## Work instructions
The answer must consist of every line in the records below that contains the string "will".

[Opening Material for the task section]

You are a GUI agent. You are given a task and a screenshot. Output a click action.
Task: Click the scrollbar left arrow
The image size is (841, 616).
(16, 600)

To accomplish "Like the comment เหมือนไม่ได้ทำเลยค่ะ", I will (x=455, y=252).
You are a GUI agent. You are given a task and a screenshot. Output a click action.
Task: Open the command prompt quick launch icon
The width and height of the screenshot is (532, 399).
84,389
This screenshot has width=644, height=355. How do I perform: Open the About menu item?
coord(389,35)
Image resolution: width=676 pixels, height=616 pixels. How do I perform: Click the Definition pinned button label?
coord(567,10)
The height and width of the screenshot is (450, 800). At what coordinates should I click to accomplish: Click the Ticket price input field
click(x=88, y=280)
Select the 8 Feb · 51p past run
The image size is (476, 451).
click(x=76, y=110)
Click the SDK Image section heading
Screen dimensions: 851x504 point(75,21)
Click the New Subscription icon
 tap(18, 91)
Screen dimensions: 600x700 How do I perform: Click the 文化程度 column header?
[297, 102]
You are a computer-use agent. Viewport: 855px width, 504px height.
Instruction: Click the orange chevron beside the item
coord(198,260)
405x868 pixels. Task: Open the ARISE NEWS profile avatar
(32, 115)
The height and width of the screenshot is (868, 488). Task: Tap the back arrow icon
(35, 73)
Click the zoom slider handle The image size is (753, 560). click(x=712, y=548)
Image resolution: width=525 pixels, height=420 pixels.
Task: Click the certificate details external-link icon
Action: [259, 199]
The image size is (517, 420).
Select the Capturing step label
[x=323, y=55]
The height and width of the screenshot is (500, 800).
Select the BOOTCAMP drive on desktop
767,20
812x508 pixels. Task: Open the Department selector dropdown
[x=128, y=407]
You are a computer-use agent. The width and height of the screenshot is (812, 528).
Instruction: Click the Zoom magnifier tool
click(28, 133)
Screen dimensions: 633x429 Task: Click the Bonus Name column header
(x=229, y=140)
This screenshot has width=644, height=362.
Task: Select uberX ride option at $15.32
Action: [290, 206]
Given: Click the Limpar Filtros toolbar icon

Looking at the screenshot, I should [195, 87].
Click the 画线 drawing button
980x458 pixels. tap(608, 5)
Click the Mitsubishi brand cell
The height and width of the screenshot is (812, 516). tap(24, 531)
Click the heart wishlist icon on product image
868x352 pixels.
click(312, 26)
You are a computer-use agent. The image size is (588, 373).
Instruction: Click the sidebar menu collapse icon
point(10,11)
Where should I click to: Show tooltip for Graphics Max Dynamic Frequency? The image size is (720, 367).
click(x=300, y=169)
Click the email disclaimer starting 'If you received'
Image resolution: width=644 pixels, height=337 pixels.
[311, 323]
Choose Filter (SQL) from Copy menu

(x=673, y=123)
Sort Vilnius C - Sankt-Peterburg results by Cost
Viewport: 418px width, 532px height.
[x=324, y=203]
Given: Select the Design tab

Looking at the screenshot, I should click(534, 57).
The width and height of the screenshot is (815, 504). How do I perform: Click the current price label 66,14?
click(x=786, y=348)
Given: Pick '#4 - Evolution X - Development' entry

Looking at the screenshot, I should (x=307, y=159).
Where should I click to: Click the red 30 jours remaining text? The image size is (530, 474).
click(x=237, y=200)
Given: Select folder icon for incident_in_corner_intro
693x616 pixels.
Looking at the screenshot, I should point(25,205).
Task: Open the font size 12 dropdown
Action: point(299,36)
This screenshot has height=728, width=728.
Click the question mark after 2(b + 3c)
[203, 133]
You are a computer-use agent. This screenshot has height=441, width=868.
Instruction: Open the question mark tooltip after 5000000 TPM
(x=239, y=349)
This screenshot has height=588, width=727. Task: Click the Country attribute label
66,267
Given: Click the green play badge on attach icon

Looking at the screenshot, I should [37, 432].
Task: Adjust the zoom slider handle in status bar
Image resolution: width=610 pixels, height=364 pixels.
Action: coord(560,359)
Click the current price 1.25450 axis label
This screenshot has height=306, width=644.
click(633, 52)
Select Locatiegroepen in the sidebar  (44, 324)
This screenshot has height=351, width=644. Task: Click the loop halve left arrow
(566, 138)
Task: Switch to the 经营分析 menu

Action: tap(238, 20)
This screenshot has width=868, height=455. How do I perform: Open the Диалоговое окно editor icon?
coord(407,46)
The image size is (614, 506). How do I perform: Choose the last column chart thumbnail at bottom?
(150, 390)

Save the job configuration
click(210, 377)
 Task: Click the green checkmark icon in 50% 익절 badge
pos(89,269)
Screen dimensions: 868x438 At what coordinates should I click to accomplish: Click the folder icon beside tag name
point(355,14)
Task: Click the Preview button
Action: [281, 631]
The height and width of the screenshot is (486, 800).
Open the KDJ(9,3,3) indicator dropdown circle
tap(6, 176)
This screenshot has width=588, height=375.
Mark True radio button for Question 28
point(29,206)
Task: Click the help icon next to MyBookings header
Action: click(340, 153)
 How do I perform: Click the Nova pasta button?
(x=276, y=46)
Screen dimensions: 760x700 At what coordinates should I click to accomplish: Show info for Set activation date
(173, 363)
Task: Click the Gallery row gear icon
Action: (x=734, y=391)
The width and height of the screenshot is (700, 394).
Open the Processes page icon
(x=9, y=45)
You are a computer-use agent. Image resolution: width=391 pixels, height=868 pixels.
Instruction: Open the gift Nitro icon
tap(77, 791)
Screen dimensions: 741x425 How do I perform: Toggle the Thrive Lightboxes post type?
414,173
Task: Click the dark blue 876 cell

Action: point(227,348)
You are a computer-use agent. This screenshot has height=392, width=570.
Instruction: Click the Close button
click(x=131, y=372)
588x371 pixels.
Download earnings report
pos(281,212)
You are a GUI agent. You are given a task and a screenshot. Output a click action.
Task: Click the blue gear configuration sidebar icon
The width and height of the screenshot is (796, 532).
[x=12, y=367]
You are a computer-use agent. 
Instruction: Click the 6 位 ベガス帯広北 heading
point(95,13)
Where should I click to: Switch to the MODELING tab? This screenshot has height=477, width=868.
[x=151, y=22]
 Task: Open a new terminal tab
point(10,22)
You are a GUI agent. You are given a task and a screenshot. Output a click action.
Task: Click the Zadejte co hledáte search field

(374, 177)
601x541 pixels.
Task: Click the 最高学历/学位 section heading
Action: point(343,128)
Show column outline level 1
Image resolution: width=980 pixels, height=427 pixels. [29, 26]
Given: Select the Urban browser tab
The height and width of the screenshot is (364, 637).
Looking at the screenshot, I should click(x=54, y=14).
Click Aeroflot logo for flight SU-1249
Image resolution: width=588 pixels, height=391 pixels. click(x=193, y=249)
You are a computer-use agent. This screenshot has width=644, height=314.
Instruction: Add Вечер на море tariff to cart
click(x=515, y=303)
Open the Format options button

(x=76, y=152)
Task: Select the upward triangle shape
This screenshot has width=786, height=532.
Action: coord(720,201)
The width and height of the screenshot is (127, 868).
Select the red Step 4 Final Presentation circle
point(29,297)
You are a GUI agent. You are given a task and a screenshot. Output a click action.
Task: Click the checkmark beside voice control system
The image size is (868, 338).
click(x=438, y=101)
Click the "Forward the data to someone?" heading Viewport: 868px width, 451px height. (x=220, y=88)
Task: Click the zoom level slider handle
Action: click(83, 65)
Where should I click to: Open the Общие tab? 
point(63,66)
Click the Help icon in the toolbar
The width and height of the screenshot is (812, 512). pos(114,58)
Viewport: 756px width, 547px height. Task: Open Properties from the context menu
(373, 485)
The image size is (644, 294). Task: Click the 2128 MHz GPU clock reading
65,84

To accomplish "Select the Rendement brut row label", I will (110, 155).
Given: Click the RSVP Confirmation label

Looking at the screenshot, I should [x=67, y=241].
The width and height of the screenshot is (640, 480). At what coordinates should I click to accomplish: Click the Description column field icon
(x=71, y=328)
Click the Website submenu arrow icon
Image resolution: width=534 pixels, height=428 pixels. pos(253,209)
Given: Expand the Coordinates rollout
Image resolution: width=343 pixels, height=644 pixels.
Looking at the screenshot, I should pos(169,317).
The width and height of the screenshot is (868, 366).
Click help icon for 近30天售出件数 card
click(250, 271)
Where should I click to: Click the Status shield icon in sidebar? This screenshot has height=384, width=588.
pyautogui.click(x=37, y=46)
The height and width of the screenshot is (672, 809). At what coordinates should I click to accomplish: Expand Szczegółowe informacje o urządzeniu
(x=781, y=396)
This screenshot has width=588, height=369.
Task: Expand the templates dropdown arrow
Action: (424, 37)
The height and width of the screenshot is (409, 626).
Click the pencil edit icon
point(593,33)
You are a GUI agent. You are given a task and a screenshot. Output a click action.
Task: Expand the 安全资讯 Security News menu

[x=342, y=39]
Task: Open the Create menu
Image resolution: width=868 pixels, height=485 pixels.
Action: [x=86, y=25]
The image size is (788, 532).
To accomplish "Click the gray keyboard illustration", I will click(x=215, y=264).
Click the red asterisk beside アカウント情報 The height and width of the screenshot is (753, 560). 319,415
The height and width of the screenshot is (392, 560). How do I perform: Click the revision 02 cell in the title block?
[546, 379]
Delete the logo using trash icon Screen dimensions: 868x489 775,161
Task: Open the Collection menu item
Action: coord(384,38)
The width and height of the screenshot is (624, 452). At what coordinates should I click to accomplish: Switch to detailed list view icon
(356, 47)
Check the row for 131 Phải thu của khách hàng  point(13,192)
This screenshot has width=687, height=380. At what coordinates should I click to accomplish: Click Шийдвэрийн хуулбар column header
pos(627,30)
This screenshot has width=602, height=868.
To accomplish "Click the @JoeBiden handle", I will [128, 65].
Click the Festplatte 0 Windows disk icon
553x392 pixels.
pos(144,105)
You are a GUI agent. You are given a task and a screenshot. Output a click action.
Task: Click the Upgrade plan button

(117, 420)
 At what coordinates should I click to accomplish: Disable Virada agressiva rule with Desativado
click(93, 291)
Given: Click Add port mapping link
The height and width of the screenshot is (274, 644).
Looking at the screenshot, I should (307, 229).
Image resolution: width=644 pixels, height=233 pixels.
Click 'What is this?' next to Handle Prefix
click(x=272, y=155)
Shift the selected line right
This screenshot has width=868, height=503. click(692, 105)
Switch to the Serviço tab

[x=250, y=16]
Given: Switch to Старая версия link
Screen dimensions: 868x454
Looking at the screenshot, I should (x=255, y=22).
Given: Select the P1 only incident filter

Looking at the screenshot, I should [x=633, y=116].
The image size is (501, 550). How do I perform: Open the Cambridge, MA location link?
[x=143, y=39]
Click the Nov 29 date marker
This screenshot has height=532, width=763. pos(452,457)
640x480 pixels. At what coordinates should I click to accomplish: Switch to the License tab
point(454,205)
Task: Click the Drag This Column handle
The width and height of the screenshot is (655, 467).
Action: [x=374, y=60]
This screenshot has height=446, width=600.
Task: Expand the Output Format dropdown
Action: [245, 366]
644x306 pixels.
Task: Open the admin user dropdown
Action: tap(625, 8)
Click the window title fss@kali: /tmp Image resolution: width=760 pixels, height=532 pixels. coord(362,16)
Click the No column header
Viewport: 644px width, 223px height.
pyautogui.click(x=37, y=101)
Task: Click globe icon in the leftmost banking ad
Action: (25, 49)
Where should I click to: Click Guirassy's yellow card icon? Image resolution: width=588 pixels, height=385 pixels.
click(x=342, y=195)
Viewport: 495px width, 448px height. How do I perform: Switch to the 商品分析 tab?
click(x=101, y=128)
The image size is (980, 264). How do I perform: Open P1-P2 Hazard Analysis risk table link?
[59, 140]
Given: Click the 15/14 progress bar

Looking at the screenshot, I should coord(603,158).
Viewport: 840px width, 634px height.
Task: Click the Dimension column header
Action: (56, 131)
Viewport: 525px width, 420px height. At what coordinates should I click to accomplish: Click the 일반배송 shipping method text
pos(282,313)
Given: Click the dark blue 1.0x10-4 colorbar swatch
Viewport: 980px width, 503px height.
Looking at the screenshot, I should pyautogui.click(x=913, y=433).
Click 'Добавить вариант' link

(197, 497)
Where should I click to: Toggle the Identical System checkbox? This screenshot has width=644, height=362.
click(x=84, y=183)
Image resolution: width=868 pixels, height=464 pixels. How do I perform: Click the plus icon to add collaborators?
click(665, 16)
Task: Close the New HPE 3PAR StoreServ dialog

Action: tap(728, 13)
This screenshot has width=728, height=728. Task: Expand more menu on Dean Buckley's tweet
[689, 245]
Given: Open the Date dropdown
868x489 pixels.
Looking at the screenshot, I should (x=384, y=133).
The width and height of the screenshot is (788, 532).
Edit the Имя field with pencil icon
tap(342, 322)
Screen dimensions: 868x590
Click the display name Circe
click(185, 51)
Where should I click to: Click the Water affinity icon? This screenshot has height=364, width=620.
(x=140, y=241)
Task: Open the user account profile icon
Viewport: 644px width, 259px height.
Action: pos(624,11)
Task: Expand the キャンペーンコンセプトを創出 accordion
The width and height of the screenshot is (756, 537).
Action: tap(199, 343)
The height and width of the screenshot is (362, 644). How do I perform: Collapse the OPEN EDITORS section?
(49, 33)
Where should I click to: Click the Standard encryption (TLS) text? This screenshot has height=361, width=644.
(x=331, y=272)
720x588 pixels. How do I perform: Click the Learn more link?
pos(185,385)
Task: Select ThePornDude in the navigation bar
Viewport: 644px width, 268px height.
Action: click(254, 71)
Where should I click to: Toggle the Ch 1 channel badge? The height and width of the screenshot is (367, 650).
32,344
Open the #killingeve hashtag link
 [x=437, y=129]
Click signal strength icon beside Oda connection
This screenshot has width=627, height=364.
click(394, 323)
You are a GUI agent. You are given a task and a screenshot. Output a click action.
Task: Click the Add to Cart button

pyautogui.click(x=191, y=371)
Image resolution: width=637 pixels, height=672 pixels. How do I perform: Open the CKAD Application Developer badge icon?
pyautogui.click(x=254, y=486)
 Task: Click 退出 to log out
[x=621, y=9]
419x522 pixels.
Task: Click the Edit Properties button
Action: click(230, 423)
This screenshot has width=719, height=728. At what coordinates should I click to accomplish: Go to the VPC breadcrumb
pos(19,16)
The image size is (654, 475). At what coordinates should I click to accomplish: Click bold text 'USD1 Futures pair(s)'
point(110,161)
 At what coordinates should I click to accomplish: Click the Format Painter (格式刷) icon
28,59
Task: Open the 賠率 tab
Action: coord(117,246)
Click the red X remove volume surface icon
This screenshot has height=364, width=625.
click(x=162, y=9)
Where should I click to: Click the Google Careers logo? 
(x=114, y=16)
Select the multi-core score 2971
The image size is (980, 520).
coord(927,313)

[Closing Material for the task section]

## Expected answer
To accomplish "Like the comment เหมือนไม่ได้ทำเลยค่ะ", I will (x=455, y=252).
To accomplish "Select the Rendement brut row label", I will (110, 155).
To accomplish "Click the gray keyboard illustration", I will click(x=215, y=264).
To accomplish "Click the @JoeBiden handle", I will [128, 65].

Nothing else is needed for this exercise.